Ehlers Danlos Syndrome

Answer 110

Hyperextensible skin, tendency to bleed, hypermobile joints. Can be assoc w/ joint disolaction, Berry aneurysm, organ rupture. Problems in Type I, III, V collagen. Problems in step 6.

Question 111

Alport Syndrome

Answer 111

Abnormal Type IV collagen. Most common forms are X-linked recessive. Characterized by progressive hereditary nephritis (Type IV collagen important in BM of kidney, ears, eyes) and deafness. May be assoc w/ ocular disturbances. “Can’t pee, can’t see, can’t hear me”

Question 112

Elastin is rich in what aa?

Answer 112

Proline and glycine, nonhydroxylated forms

Question 113

What is elastin made of?

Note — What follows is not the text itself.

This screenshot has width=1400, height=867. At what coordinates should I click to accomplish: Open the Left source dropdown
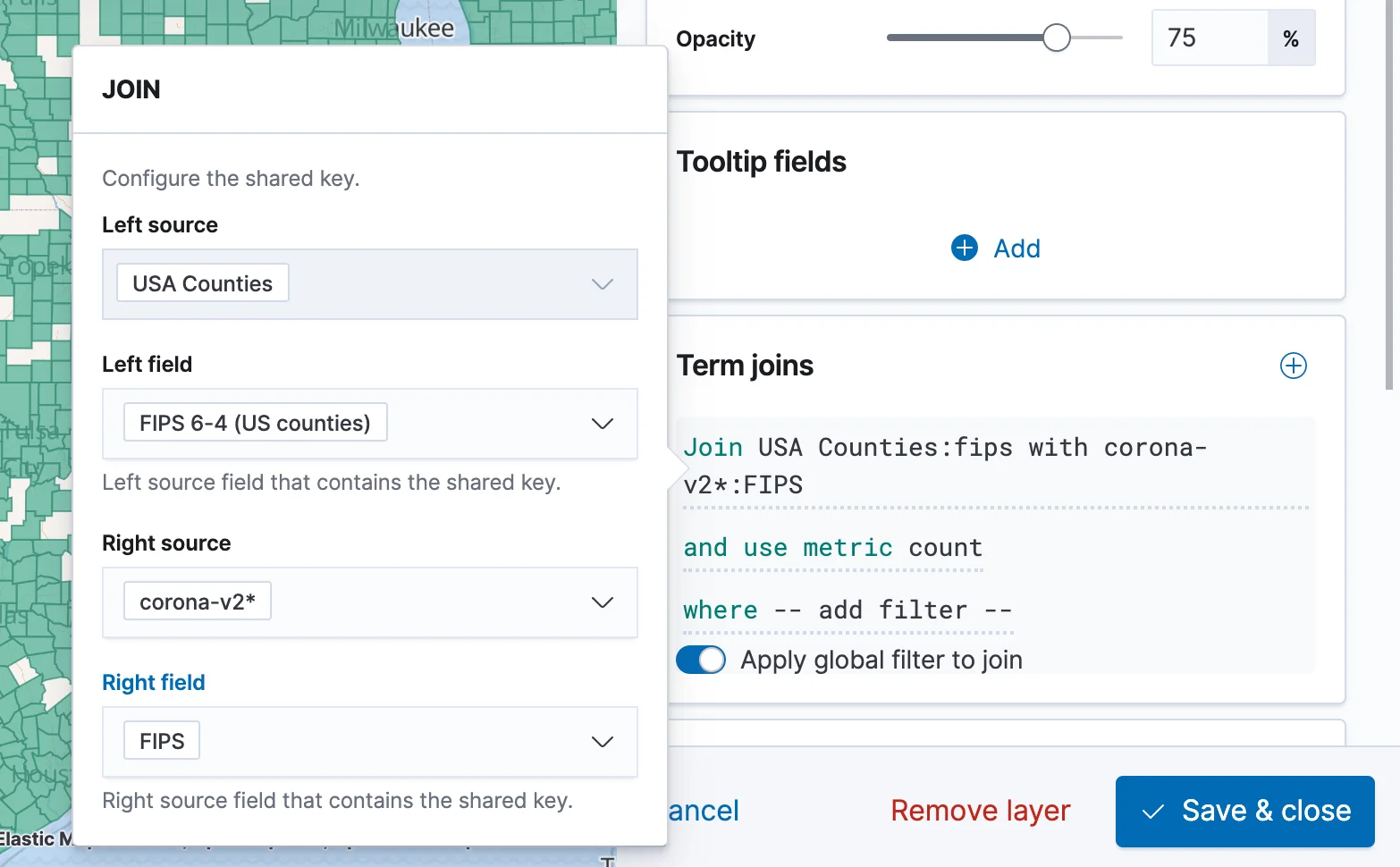602,284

Where is it “processed?”

Answer 113

Tropoelastin with fibrillin scaffolding. Cross-linking takes place extracellulary.

Question 114

What breaks elastin down? Disease association?

Answer 114

Elastase which is normally inhibited by a1-antitrypsin. Emphysema can be caused by a1-antitrypsin defy -> excess elastase activity.

Question 115

What is deficient in Marfan’s syndrome?

Answer 115

Fibrillin

Question 116

Why is Vit C important in collagen?

Answer 116

Hydroxyaltion of proline and lysine to form cross-links

Question 117

Where is Type I Collagen found?

Answer 117

STRONG: Bone, Skin, Tendons

Question 118

Where is Type II collagen found?

Answer 118

SLIPPERY: Cartilage, vitreous body, nucleus pulposus.

Question 119

Where is Type III Collagen found?

Answer 119

BLOODY: Reticulin-skin, blood vessels, uterus, fetal tissue, granulation tissue

Question 120

Where is Type IV Collagen found?

Answer 120

BM: kidney and lens

Question 121

Phases of wound healing?

Answer 121

Inflammatory (immediate), Proliferative (2-3 days after wound), Remodeling (1 week after wound)

Question 122

What happens during the first phase of wound healing? Mediators?

Answer 122

Platelets, neutrophils, macrophages. Clot formaiton, inc vessel perm and neut migration into tissue; MO clear debris 2 days later. 0-3 hrs=hemorrhage and clotting; 12-24 hrs=PMNs

Question 123

What happens during the second phase of wound healing? Mediators?

Answer 123

MO, fibroblasts, keratinocytes, endothelial cells, myofibroblasts. Deposition of granulation tissue and collagen, angiogensis, epithelial cell proliferatoin, dissolution of clot, and wound contraction. 2-4 days MO infiltraiton; 3-5 days granulation tissue

Question 124

What happens during the third phase of wound healing? Mediators?

Answer 124

Fibroblasts. Type III collagen replaced by Type I to inc tensile strength. Months later

Question 125

What is atrophy?

Answer 125

Reduction in the size or # of cells.

Question 126

Causes of atrophy?

Answer 126

dec hormones, dec innervation, dec blood flow, dec nutrients, inc pressure, occlusion of secretory ducts (CF)

Question 127

Function of cholesterol in plasa mem?

Answer 127

dec fluidity, inc melting point

Question 128

What occurs at the cellular level during atrophy?

Answer 128

Dec metabolic activity -> dec protein synthe. Ubiquitin tags unused protein -> inc protein degradation. Autophagy -> free radical oxidaiton and lipocuscian. Dec # of organelles.

Question 129

What is a lipocuscian granule?

Answer 129

Residual body w/in cell. Contain brown pigment that results from free radical induced lipid peroxidation.